#### What needs to be done:
Only the lines from the one containing "Download audio - click here (533, 475)" through the end of the data are wanted, reproduced exactly and without pictures.

*** Data records Section Begins ***

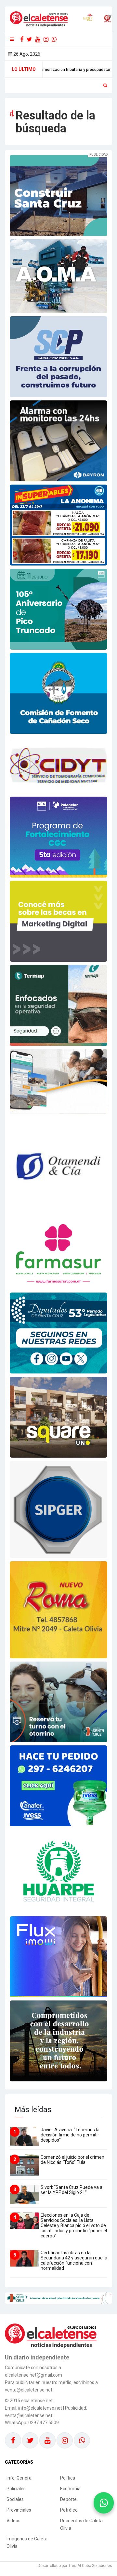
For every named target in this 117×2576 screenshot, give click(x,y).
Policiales (16, 2488)
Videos (13, 2520)
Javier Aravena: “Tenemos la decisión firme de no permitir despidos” (70, 2135)
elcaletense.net (37, 2400)
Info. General (19, 2478)
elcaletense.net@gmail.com (33, 2375)
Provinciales (18, 2510)
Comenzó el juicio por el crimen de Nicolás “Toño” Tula (72, 2160)
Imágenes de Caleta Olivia (26, 2542)
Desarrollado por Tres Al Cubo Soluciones (75, 2565)
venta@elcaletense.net (28, 2415)
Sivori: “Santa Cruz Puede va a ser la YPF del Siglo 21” (71, 2190)
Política (67, 2478)
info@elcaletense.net (40, 2408)
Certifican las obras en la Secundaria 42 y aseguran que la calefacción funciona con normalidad (74, 2260)
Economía (70, 2488)
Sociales (15, 2499)
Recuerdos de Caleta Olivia (81, 2524)
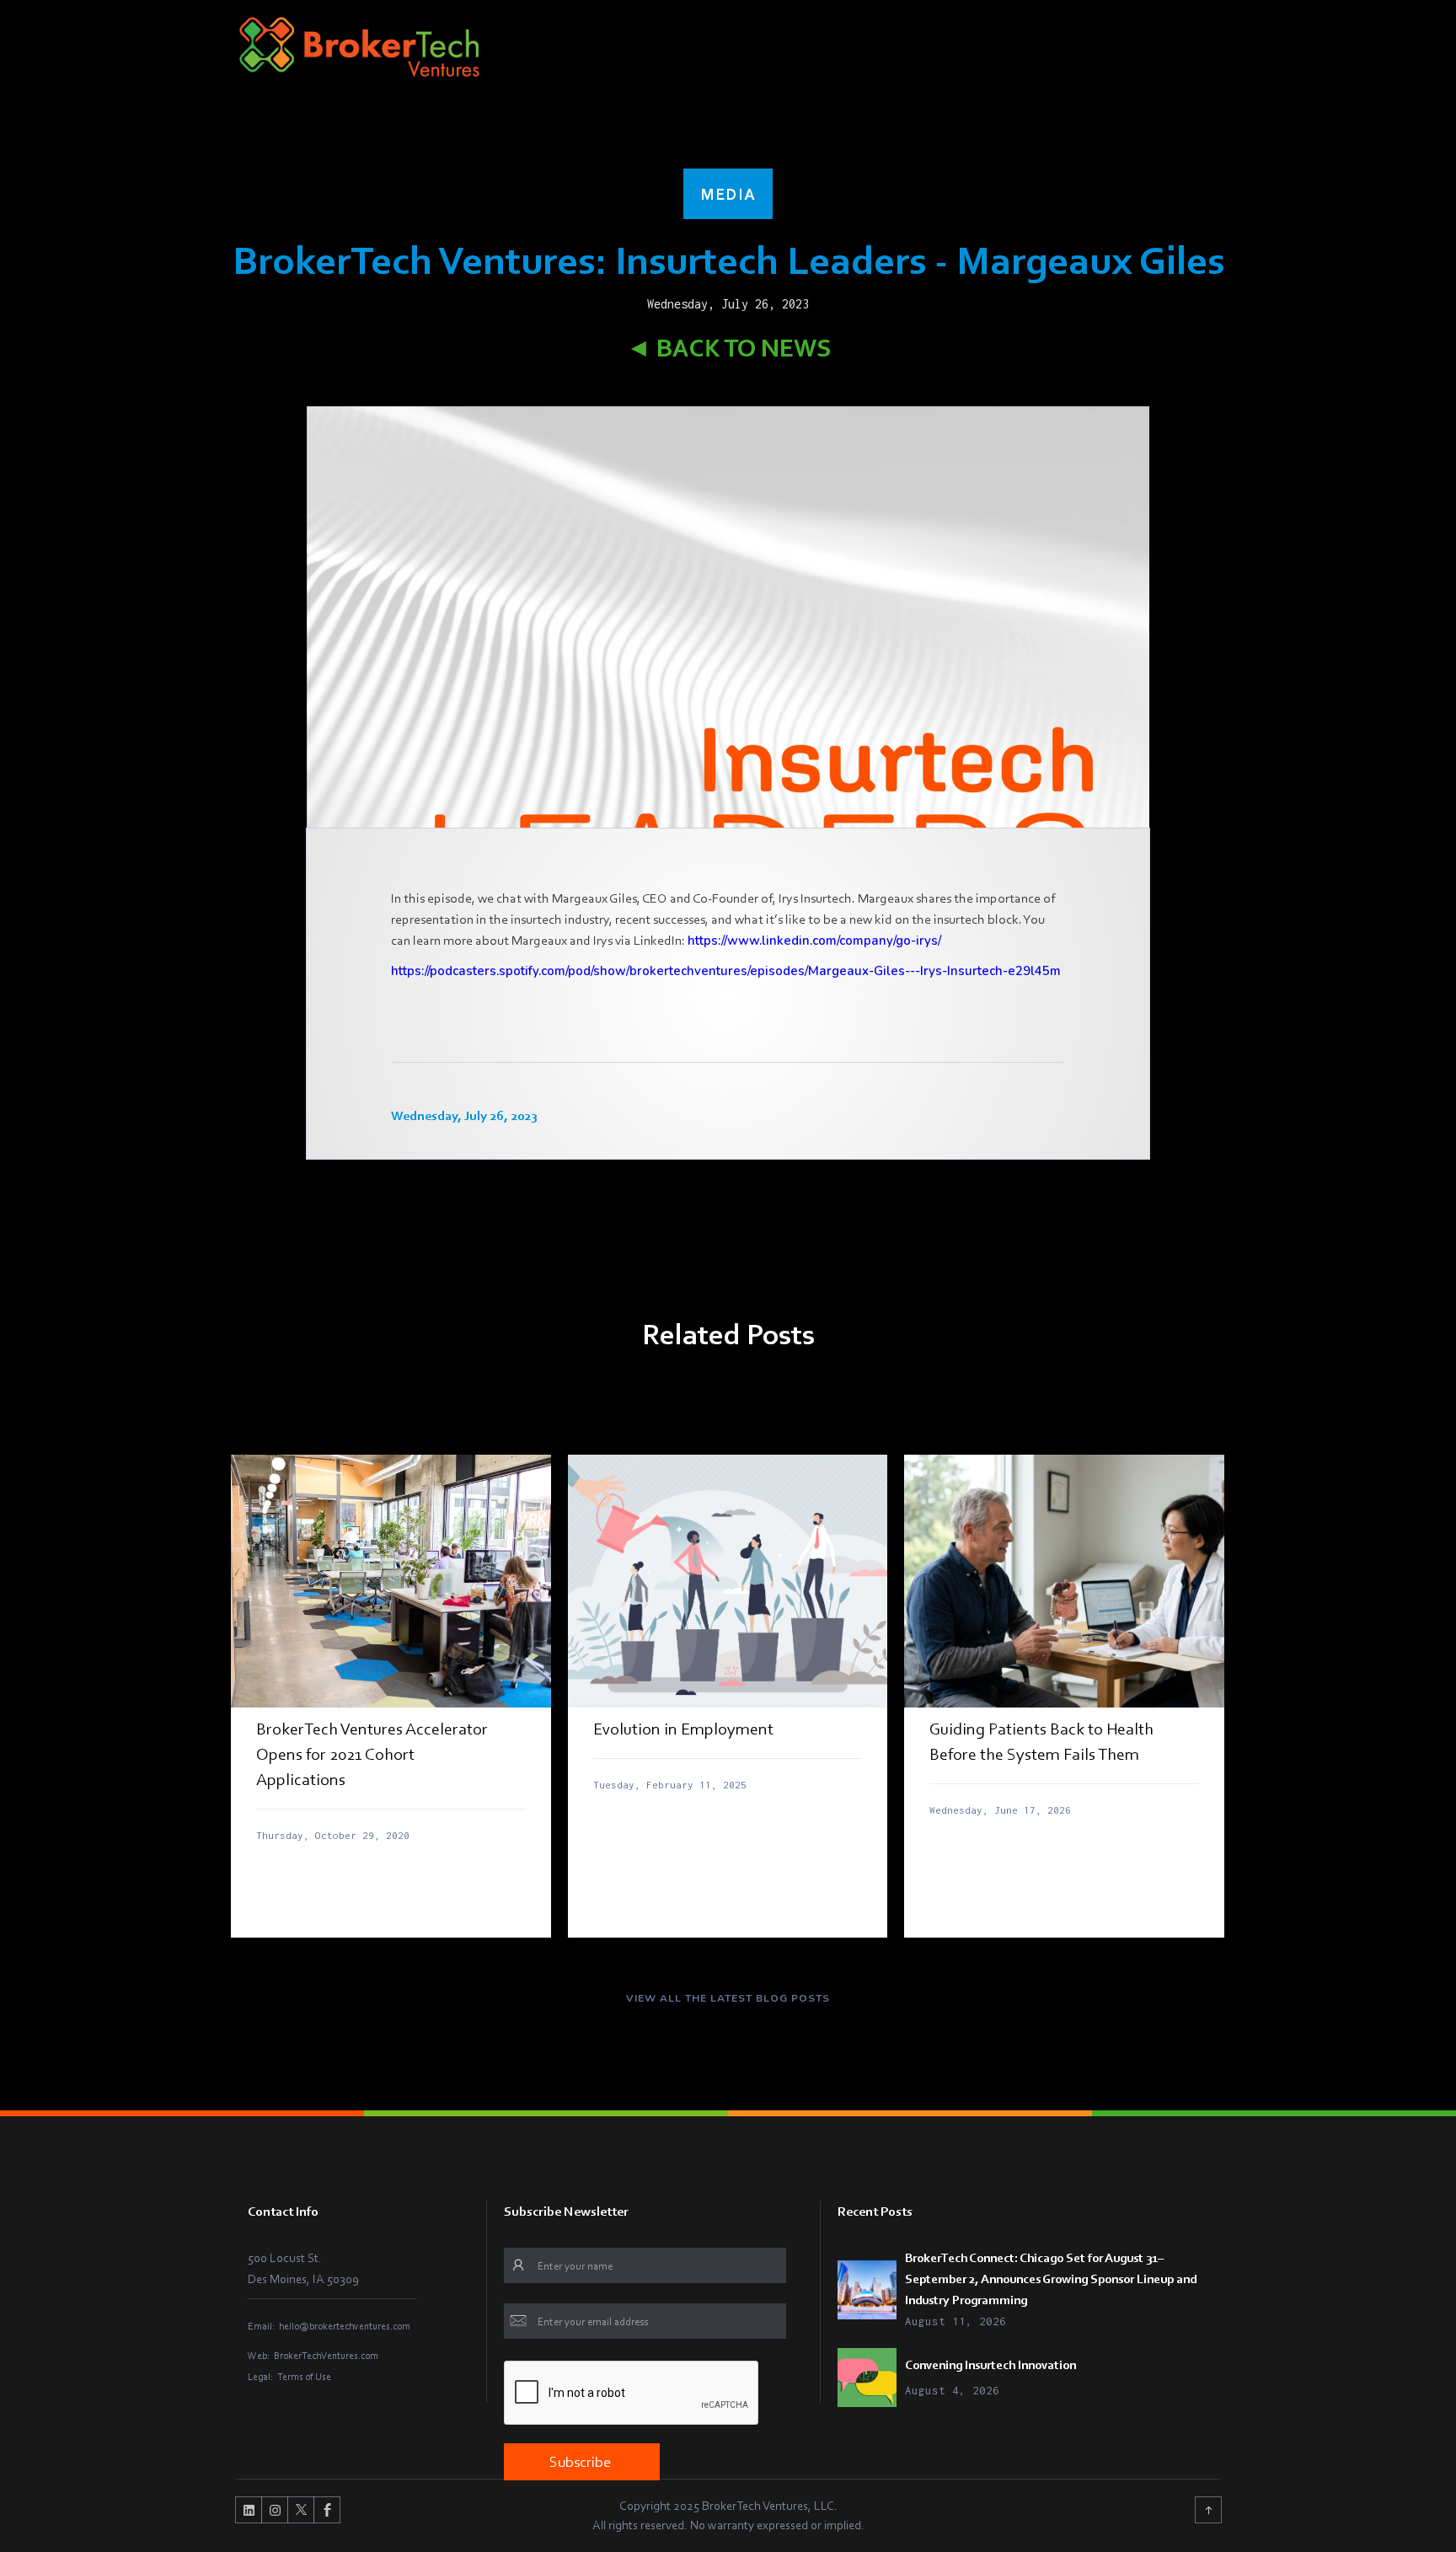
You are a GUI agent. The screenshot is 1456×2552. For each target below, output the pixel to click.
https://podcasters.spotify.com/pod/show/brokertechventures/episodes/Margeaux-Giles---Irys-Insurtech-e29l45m (726, 970)
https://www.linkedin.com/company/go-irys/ (814, 940)
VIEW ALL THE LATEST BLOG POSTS (728, 1998)
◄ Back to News (728, 347)
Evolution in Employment (683, 1728)
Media (728, 194)
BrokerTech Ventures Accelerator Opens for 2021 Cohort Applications (372, 1753)
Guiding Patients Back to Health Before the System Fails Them (1041, 1741)
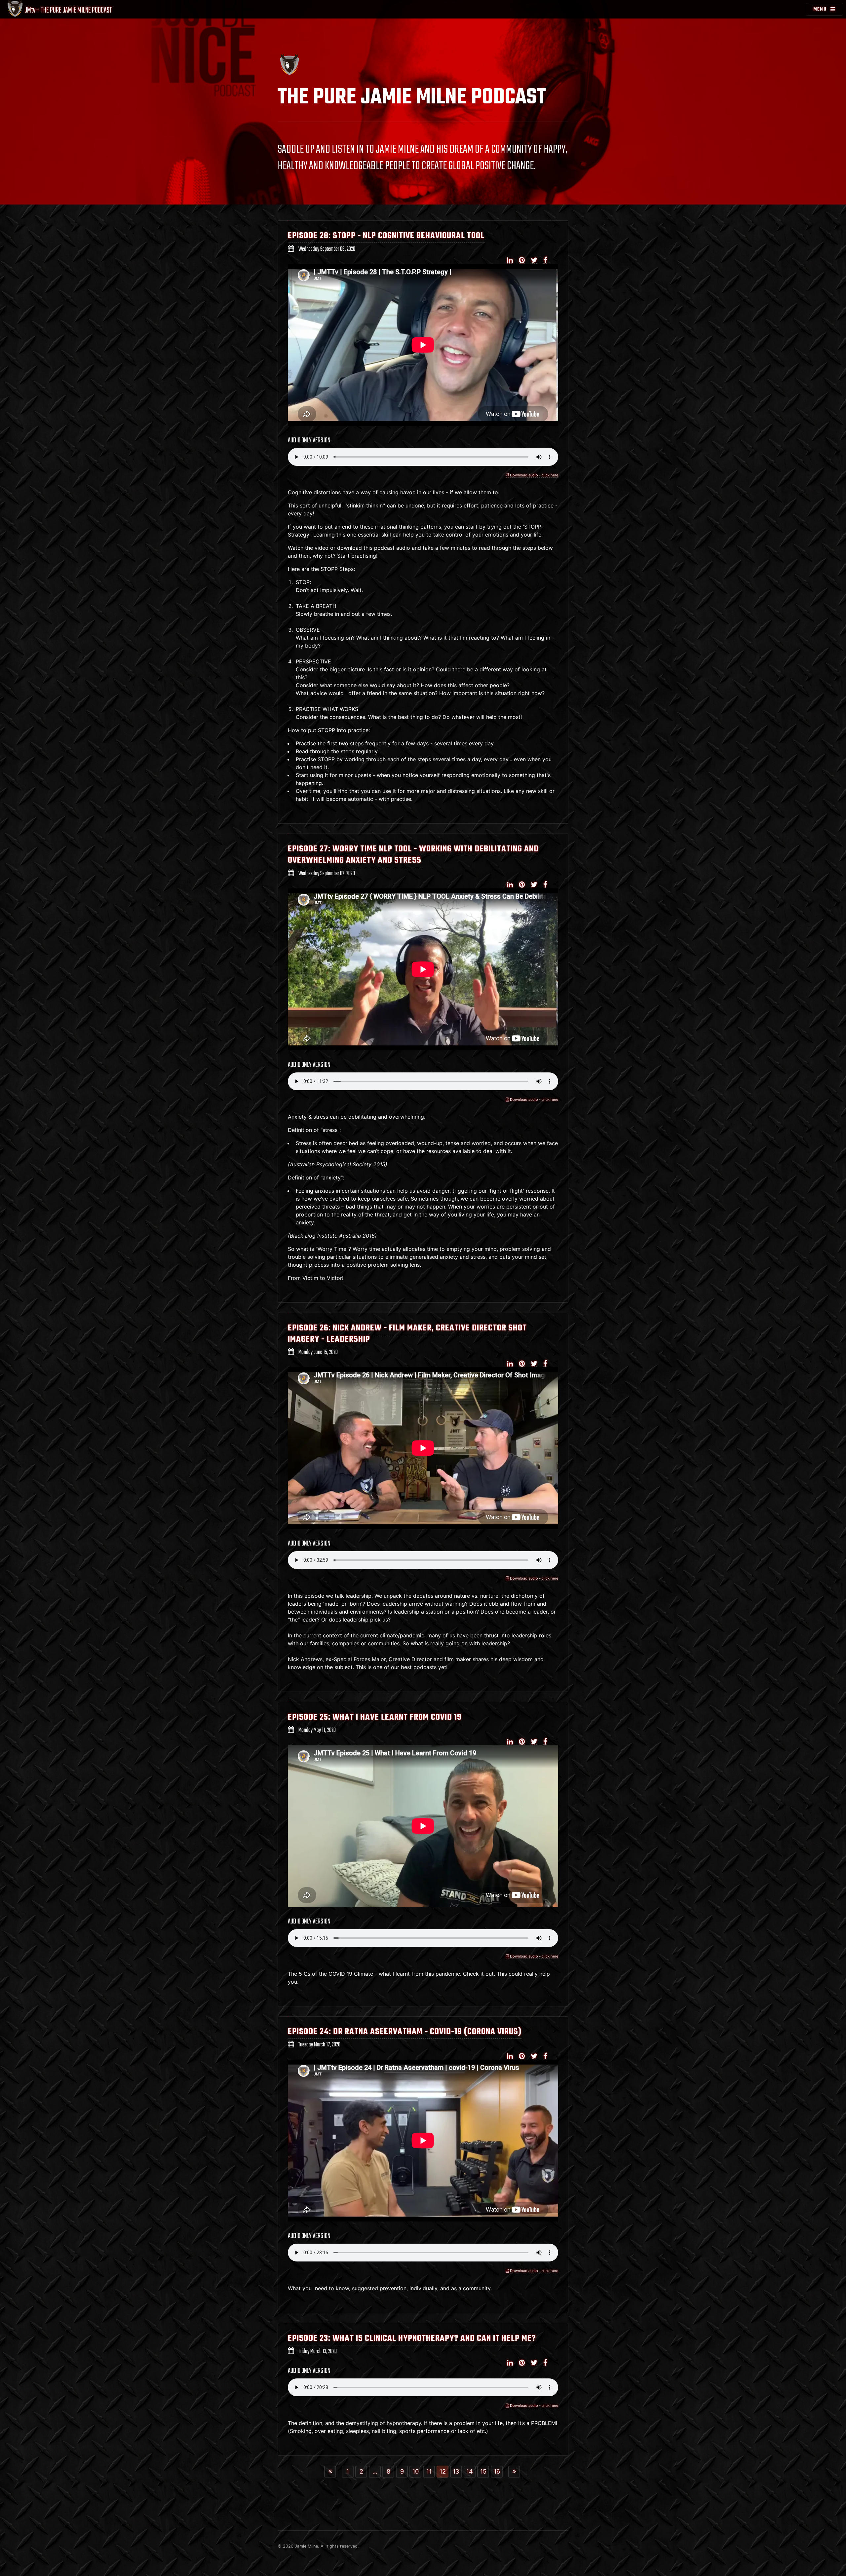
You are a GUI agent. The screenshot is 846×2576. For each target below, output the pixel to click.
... (374, 2471)
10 (415, 2471)
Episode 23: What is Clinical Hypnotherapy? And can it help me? (412, 2338)
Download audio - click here (533, 475)
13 (456, 2471)
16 (497, 2471)
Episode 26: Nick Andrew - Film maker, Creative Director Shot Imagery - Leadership (407, 1334)
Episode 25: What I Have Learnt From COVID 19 (375, 1717)
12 (443, 2471)
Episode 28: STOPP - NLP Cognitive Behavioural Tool (386, 236)
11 (429, 2471)
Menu (820, 9)
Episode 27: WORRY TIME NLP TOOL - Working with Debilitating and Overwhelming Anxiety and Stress (413, 854)
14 (469, 2471)
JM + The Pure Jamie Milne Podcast (67, 10)
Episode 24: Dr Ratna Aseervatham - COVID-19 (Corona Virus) (404, 2031)
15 (483, 2471)
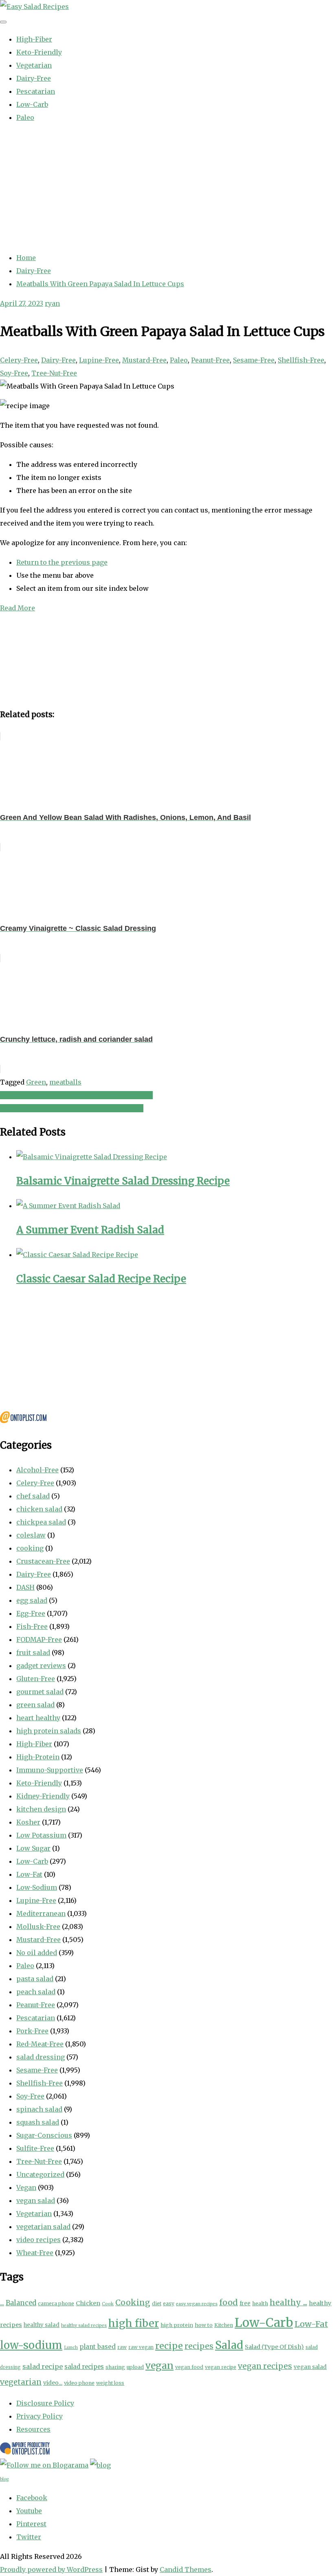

*** Data records Section Ends ***

#### Exercise result:
Download audio - click here (533, 475)
13 (456, 2471)
16 (497, 2471)
Episode 26: Nick Andrew - Film maker, Creative Director Shot Imagery - Leadership (407, 1334)
Episode 25: What I Have Learnt From COVID 19 (375, 1717)
12 (443, 2471)
Episode 28: STOPP - NLP Cognitive Behavioural Tool (386, 236)
11 (429, 2471)
Menu (820, 9)
Episode 27: WORRY TIME NLP TOOL - Working with Debilitating and Overwhelming Anxiety and Stress (413, 854)
14 (469, 2471)
JM + The Pure Jamie Milne Podcast (67, 10)
Episode 24: Dr Ratna Aseervatham - COVID-19 (Corona Virus) (404, 2031)
15 (483, 2471)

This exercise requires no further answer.